In terms of whose existence contributes more good and less evil to the sum of life on this planet - me or the chickens who will have gone into the McNuggets I'll have for lunch today - I don't see how any objective observer could choose me.
posted by Trurl at 6:41 AM on May 26, 2011


I am one of those damn dirty hippies who believes in social justice and the like. I have also been an HIV researcher for the past 20 years. When it comes down to me or the mouse, the mouse goes.

Also, you may want to check out Pro-Test.
posted by Sophie1 at 6:56 AM on May 26, 2011 [1 favorite]


Injustice trickles down according to power structures: The tyrant beats the lord; the lord beats the peasant; the peasant beats his child; the child beats his dog.

Empathy has no such limit. How about instead: The child loves his dog and the model of love from that relationship is extended to his own children. Children of lords and children of tyrants similarly may learn empathy from animals and animal rights and consciously or subconsciously extend it to others. I have trouble imagining a world where empathy is extended to the most vulnerable animals and not eventually to all people.

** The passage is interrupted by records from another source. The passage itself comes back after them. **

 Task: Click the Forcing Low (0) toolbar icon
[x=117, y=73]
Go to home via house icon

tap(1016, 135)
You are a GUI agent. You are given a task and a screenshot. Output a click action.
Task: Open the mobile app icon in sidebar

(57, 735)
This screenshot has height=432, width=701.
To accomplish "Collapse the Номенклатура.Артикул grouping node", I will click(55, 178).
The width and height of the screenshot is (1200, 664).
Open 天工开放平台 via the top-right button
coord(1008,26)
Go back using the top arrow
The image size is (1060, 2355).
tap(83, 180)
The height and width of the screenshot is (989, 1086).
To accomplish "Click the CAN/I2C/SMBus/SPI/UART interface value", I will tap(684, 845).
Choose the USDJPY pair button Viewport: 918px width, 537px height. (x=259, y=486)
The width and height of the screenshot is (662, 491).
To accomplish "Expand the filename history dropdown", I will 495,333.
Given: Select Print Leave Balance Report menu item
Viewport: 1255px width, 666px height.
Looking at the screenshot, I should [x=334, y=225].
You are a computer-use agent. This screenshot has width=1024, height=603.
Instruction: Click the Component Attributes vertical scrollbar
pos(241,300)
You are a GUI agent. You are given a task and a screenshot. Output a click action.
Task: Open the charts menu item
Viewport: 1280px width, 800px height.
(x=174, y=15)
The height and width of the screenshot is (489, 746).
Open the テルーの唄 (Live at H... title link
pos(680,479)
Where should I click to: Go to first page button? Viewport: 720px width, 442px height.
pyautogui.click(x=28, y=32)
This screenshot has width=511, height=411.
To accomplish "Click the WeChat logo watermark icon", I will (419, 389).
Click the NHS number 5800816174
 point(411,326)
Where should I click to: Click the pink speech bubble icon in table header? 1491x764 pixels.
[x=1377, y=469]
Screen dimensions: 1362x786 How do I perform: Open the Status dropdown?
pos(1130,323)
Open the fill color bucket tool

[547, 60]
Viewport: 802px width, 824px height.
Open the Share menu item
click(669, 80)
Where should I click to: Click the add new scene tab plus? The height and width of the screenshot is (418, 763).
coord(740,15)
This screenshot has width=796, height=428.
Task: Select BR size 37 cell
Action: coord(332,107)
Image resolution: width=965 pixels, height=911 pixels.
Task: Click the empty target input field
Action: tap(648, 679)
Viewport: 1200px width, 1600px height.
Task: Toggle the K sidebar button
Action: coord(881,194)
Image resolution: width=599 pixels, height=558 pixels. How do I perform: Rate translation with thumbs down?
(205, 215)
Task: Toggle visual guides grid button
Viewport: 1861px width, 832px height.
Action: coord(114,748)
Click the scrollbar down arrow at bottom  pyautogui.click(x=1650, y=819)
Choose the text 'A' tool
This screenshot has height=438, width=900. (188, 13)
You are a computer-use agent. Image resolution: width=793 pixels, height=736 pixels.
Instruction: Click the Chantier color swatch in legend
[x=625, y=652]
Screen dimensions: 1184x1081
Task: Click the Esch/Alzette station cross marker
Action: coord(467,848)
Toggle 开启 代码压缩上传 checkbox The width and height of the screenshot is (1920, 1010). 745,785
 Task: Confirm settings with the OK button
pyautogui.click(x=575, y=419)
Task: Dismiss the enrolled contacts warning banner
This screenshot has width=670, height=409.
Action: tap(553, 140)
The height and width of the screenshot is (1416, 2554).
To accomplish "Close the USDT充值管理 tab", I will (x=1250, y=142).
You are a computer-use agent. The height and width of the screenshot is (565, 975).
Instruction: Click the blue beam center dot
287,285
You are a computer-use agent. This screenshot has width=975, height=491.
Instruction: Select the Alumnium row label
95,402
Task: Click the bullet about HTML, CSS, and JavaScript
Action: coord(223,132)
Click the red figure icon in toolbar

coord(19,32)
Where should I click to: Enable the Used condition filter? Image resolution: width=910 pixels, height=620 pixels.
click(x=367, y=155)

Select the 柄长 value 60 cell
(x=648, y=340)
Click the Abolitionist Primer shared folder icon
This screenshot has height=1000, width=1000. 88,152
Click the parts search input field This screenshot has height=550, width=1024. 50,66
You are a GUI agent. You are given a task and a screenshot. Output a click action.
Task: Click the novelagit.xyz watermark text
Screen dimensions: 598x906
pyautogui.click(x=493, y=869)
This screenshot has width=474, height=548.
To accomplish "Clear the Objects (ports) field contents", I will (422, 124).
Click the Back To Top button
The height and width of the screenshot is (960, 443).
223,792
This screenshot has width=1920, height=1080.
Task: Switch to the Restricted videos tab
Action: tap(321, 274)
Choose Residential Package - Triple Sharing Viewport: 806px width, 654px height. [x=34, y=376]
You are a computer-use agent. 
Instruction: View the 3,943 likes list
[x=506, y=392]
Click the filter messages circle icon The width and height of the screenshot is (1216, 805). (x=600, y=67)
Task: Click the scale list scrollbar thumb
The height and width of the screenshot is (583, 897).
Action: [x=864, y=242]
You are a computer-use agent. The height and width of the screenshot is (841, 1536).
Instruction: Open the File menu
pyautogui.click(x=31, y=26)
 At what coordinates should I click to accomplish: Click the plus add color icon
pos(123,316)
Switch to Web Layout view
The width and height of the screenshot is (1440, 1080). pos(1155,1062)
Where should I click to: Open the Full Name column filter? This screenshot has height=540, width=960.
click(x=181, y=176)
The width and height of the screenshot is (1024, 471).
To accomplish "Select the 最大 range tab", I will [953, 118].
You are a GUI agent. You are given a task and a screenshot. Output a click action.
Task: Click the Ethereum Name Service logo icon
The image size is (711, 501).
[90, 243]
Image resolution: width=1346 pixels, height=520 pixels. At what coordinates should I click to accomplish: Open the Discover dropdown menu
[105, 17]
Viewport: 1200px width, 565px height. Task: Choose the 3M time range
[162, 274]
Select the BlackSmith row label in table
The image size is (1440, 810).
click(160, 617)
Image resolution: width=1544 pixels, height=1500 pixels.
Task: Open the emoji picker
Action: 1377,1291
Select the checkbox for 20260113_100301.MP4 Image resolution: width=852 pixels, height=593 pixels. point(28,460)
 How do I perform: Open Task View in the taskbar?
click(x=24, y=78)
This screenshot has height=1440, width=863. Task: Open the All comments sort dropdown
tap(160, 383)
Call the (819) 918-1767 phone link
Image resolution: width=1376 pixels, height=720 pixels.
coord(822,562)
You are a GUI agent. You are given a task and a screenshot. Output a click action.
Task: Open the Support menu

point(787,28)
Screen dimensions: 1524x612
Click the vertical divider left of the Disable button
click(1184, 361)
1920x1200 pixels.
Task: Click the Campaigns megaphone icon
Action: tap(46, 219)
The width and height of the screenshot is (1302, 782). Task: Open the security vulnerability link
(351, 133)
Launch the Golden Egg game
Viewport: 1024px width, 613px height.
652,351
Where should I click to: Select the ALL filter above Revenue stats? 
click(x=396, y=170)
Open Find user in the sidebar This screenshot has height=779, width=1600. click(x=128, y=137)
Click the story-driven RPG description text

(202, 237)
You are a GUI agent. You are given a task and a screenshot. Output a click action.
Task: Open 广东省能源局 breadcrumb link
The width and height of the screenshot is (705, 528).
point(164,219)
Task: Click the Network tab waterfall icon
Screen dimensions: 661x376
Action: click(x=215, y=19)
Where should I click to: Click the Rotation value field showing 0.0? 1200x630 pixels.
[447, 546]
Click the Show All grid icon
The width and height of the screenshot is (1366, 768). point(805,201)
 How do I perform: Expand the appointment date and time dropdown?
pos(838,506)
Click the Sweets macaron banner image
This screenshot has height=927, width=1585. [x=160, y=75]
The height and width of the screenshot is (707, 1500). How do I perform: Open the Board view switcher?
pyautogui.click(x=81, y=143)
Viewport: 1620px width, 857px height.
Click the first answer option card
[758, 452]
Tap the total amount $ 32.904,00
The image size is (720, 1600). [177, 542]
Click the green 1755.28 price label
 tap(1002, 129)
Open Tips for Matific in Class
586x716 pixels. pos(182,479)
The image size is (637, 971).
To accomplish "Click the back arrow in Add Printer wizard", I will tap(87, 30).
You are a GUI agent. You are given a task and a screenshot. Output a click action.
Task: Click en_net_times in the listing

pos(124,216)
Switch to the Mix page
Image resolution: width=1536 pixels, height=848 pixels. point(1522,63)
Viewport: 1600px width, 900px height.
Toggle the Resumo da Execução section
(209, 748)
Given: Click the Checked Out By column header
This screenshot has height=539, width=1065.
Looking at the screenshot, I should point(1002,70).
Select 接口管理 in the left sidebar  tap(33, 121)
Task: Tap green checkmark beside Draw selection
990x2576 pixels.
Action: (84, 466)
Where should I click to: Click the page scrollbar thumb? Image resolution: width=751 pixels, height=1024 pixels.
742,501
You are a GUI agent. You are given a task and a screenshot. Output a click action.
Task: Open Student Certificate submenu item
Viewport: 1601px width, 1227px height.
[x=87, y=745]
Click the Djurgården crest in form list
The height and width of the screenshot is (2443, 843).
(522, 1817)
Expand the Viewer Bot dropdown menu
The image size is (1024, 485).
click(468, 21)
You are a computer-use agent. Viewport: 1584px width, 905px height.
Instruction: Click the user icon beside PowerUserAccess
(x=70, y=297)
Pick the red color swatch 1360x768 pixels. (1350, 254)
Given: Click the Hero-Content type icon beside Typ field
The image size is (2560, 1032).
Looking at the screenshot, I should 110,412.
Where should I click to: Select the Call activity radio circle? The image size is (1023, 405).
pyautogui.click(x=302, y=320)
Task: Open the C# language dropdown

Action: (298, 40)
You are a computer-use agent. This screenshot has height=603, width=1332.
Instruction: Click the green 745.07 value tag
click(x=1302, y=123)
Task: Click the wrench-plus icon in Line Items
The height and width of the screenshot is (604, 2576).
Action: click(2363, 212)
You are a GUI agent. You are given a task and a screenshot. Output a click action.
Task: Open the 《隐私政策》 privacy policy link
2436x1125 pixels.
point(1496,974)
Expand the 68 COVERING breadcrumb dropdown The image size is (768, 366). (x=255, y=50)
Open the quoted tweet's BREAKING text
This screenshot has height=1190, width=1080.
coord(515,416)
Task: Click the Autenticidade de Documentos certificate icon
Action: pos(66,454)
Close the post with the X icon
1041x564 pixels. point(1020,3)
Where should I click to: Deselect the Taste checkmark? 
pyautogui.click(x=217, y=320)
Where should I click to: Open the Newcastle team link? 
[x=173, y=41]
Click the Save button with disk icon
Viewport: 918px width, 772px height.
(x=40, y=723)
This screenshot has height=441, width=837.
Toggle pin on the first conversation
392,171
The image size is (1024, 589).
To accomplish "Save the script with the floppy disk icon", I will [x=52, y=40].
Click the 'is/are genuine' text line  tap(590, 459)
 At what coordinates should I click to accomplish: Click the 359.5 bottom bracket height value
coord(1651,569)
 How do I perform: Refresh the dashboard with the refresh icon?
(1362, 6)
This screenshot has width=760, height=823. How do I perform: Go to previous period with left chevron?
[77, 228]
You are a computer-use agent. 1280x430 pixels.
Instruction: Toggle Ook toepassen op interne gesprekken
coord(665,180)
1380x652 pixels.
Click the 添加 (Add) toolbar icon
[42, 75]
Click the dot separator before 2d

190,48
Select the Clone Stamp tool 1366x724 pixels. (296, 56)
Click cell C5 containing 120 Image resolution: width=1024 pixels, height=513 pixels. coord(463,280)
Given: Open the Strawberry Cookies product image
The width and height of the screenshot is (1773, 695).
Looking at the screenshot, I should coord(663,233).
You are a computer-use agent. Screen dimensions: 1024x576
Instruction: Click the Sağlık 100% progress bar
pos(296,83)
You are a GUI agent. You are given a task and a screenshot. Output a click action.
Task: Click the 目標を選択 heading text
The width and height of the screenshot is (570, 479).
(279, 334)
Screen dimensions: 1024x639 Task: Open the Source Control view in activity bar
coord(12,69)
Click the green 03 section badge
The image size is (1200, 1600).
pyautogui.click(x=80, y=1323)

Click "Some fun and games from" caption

If anything, not everyone draws the same philosophical/metaphysical line between animal and human intelligence as OP does or even thinks about it at all. Certainly psychopaths and sociopaths rarely draw any deeper distinction than self versus other. Abusers test their way up the chain of what they can get away with and what is socially acceptable and social limits can persuede them to not continue up the chain sooner rather than later.

There are plenty of environmental justice connections to global warming and resource depletion that affects the most vulnerable people that living a much-much-much less animal-product dependent lifestyle makes a lot of sense no matter how you get there.

So what can animals do for the revolution? They can teach us about empathy. And without empathy your revolution is just a matter of the boot stomping on a human face changing to a different foot.
posted by Skwirl at 6:56 AM on May 26, 2011 [12 favorites]


The Jain have what is I believe the most completely perfected philosophy in this regard.

I would start there, and the consider that most everyone else who is standing for this type stuff is really aiming toward Jainism but is too weak-willed to actually pull it off.
posted by roboton666 at 6:58 AM on May 26, 2011 [2 favorites]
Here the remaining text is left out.